La crítica: el fuego amigo
Todos los críticos (del arte que sea) habrán padecido alguna vez algunos de estos dos prejuicios.
El primero es que su faena es una tarea subsidiaria, como si el oficio (o el arte de la crítica) fuera un resultado defectivo: el de no haber podido ser, justamente, artista. Esta objeción, a esta altura, no merece refutación, de tan vulgar que es. El segundo podría condensarse de la siguiente manera: cuando un crítico escribe una crítica adversa, sus razones no son artísticas, sino personales, acaso la enemistad con el artista que es objeto de la crítica. Acá estamos en problemas para la refutación; realmente, suele ser habitual que existan enemistades entre críticos y artistas. Pero ¿son siempre esas enemistades la causa de un juicio artístico o político negativo? Y ya no digamos negativo; digamos mejor "certero". No, en absoluto. Por el contrario, esa enemistad puede ser la razón del acceso a una verdad. A nadie se conoce mejor que a los enemigos y a los amigos. La razón por la que uno se hace amigo de ciertos artistas y no de otros es, antes que sentimental, artística. Eso también deberían saberlo. No hay pasión estética sin conocimiento.

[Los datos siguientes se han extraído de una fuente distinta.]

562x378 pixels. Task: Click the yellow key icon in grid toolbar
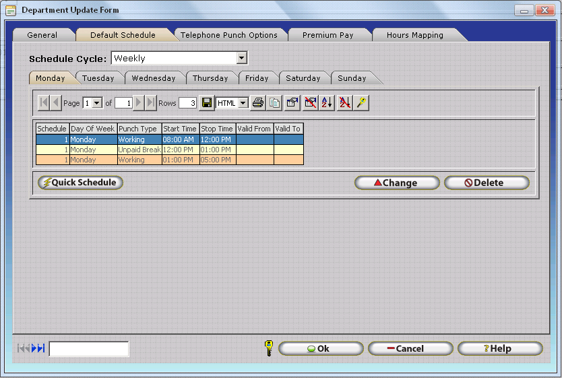(x=361, y=103)
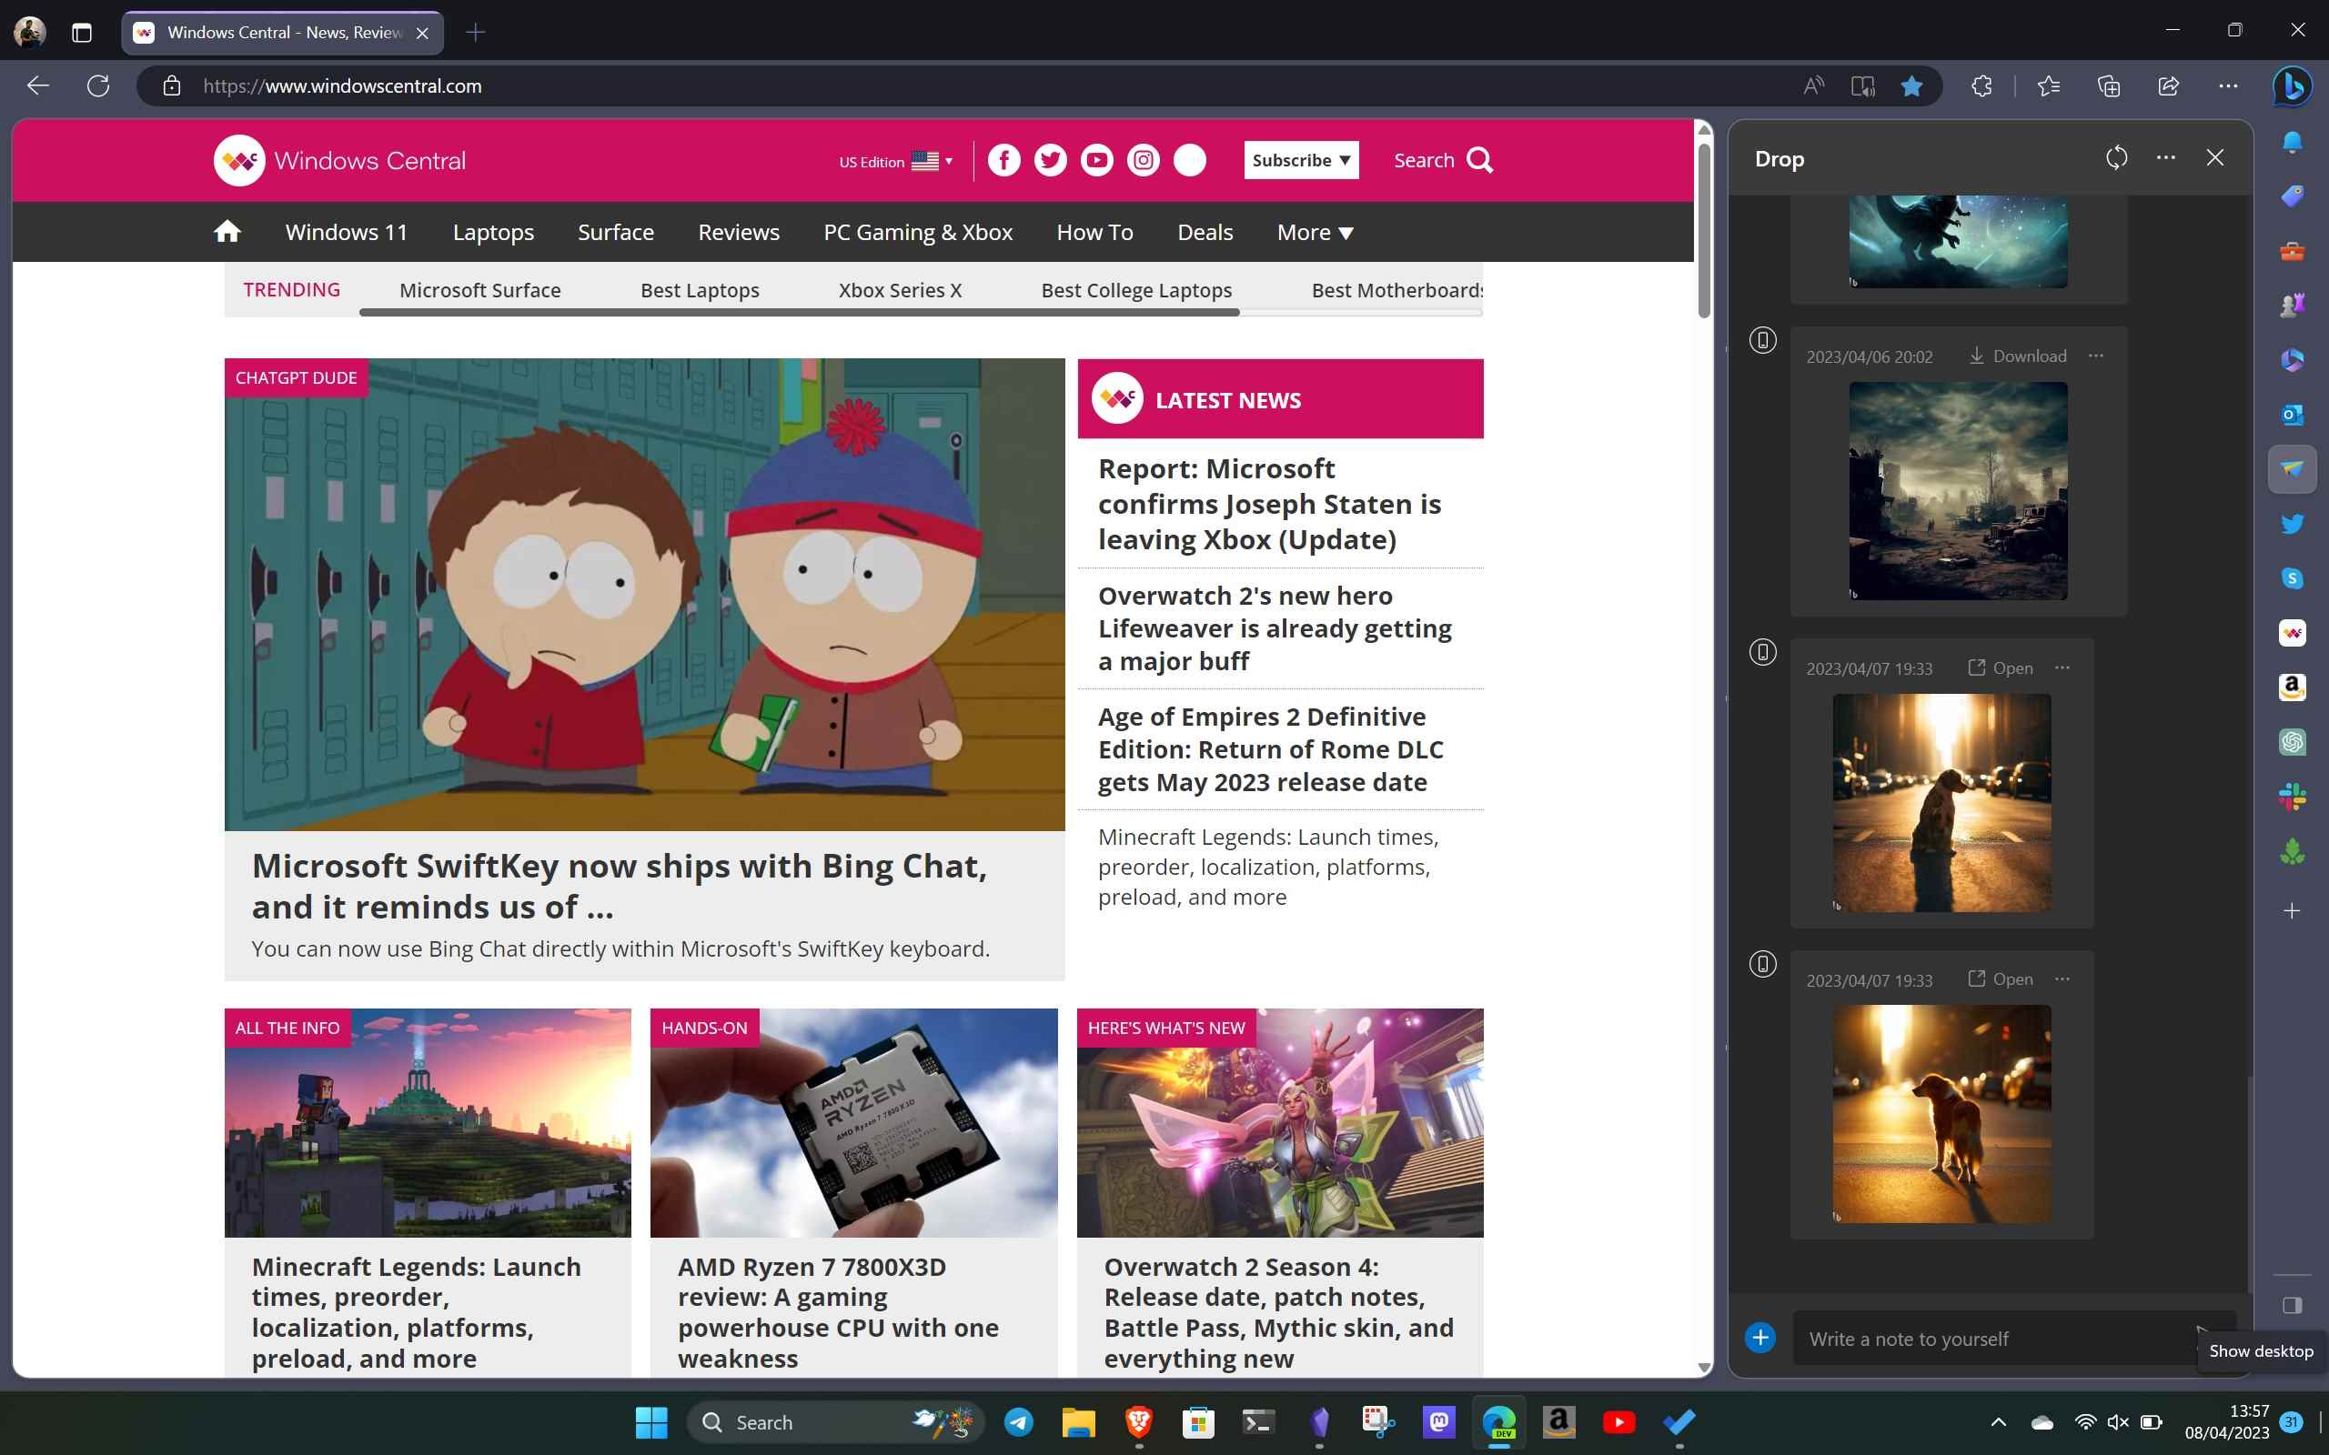Select the Reviews menu tab
This screenshot has height=1455, width=2329.
pyautogui.click(x=740, y=231)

Vamos a algunos ejemplos. Mi preferido es el de Clara Schumann, la enorme pianista y compositora del siglo XIX. Cito: "Fuimos esta noche a Tristán e Isolda. Es la cosa más repugnante que vi y escuché en mi vida. Tener que estar toda la noche sentada ahí para escuchar esa locura indecente y advertir que no solo el público, sino también los músicos deliraban con esa música fue la experiencia más triste de toda mi experiencia artística. Me quedé hasta el final porque quería escucharlo todo. En el segundo los personajes no hacen más que cantar y dormir, y en el Acto III Tristán se atarea solamente en morir. ¡Y dicen que eso es 'dramático'. ¿Son ellos los estúpidos o la estúpida soy yo?".

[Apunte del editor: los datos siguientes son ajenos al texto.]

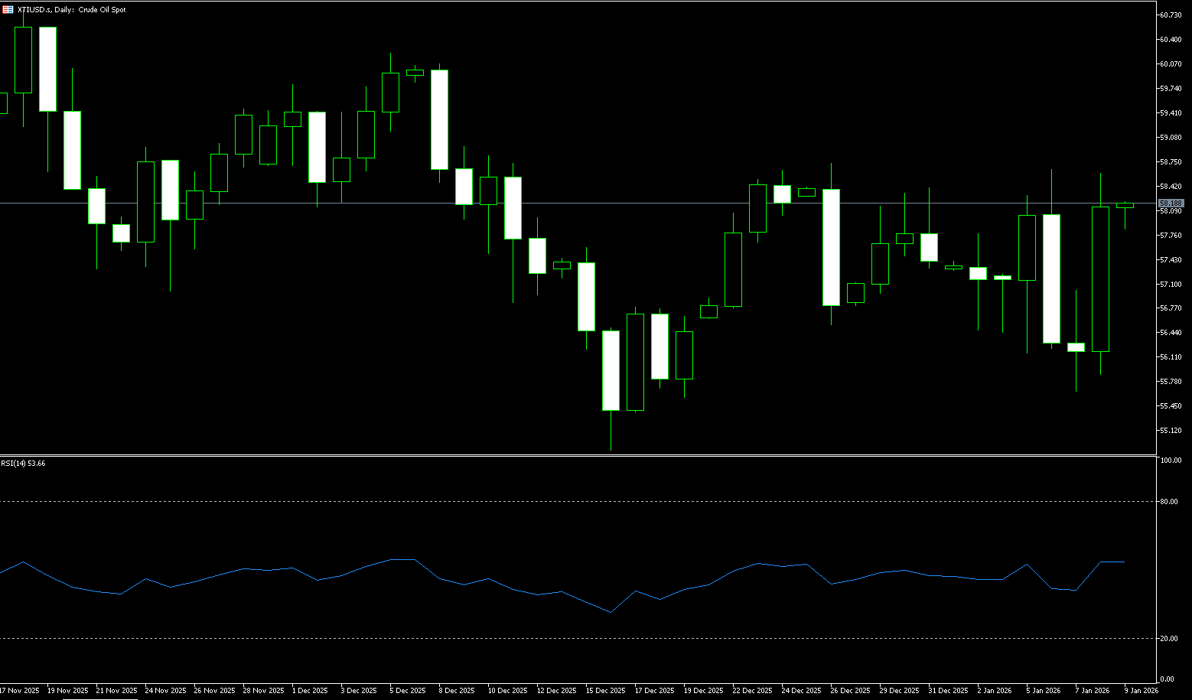1192x700 pixels.
Task: Click the 24 Dec 2025 date on the time axis
Action: [x=800, y=691]
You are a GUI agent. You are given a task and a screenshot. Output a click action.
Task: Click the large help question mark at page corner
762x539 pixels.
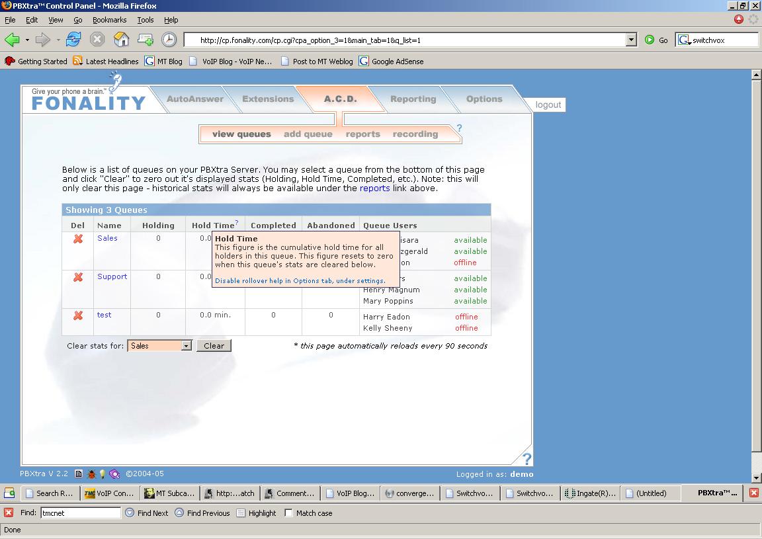tap(527, 458)
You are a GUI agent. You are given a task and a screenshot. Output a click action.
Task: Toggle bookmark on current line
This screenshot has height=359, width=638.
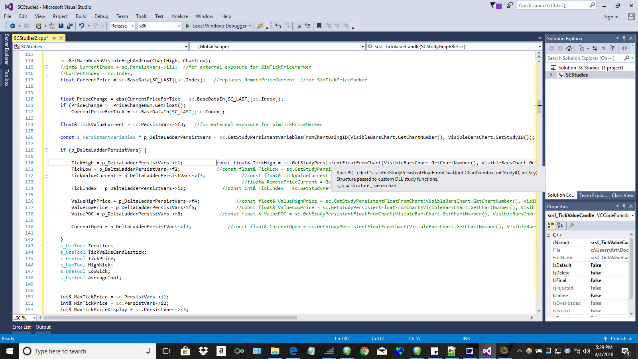319,26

La crítica es bastante adversa, y está teñida por la enemistad que Robert Schumann, el marido de Clara, profesaba por Wagner. Aun así, ¿es equivocada?
Permítanme un desvío. Hace muchos años, el compositor argentino Oscar Strasnoy, uno de los músicos que dominan completamente la escritura para la escena, me dijo en el restaurante Arturito que el Tristán de Wagner era una ópera pésima. Yo me indigné un poco. Respeto a Oscar y ¿qué debía hacer yo con tantas horas dedicadas a ese adefesio dramático? Nada en particular. Strasnoy no hablaba, como Clara, por enemistad personal, pero los dos tenían razón:Tristán e Isolda no es una ópera ni un drama, sino una sinfonía con voces, y, por lo tanto, dramáticamente pobrísima.
Rossini había dicho, también sobre Wagner: "Tiene hermosos momentos, pero cuartos de hora terribles". ¿Hay algo más lejano de Wagner -a su favor- que Rossini? No. ¿El juicio es inexacto? Tampoco.
Todo esto es un poco como la observación de Borges sobre las novelas de Eduardo Mallea, al que aborrecía: "Sus títulos son muy buenos. Por desgracia, les anexa un libro".
Si opto por casos lejanos es para no mencionar los más cercanos, más pobres.
Perdí la cuenta de los años que hace que hago crítica; cada vez me interesa menos. Por un lado, porque el género se me agotó, del mismo modo que a otros se les agota la poesía o la novela o el teatro. Por el otro, porque no hay casi nada que merezca una mayor atención crítica, por lo menos no en la música o la literatura (acaso todavía en las artes visuales).
Entonces, queridos artistas, antes de levantar el dedito acusador (un gesto que les sale tan fácilmente), hay que mirarse en el espejo. Existe una alianza entre arte y crítica, aun en la enemistad, en la que ni uno ni otro (ni arte ni crítica) se imponen. Cuando una decae, decaen las dos. Así estamos. Por eso, ahora, y por lo menos en esas cosas, este es el tiempo del vale todo.